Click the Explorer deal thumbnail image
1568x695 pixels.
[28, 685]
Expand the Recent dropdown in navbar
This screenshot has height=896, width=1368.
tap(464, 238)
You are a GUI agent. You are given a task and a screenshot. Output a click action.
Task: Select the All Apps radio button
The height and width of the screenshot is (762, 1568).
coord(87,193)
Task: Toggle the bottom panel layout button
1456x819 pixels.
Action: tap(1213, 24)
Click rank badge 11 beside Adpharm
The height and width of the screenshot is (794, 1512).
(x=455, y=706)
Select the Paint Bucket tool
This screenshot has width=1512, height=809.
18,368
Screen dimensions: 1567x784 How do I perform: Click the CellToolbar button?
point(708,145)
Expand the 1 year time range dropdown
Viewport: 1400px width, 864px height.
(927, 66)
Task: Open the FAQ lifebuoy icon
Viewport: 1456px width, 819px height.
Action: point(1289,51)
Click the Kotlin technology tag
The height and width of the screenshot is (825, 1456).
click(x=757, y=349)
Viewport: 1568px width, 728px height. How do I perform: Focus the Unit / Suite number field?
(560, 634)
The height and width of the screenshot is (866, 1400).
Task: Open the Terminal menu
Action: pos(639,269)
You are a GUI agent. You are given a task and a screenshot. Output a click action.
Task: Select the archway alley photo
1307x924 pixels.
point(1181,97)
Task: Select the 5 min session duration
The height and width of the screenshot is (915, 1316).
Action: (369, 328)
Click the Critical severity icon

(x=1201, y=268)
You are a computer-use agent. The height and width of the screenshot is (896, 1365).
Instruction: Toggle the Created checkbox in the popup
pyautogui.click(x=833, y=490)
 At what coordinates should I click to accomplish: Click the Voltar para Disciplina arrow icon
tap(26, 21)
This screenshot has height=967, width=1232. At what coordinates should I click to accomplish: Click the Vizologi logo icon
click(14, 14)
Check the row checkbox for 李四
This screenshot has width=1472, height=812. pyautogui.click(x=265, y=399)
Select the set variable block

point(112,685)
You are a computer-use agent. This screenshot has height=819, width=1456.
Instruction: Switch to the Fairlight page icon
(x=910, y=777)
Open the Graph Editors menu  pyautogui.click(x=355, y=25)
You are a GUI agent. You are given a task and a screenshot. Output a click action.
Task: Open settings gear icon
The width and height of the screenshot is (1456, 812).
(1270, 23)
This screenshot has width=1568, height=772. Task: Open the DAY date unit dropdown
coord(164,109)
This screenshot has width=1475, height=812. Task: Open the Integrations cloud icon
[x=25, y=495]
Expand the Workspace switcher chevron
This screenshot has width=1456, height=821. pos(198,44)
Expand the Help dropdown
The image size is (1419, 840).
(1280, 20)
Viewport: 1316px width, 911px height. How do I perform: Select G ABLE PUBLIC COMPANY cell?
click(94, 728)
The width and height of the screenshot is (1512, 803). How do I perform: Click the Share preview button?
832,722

*Task details:* Each line from the one with "Viewport: 1316px width, 911px" through the end of the entries above is to be returned word for word. Nothing else belongs in the answer.

*Written response:*
Viewport: 1316px width, 911px height. How do I perform: Select G ABLE PUBLIC COMPANY cell?
click(94, 728)
The width and height of the screenshot is (1512, 803). How do I perform: Click the Share preview button?
832,722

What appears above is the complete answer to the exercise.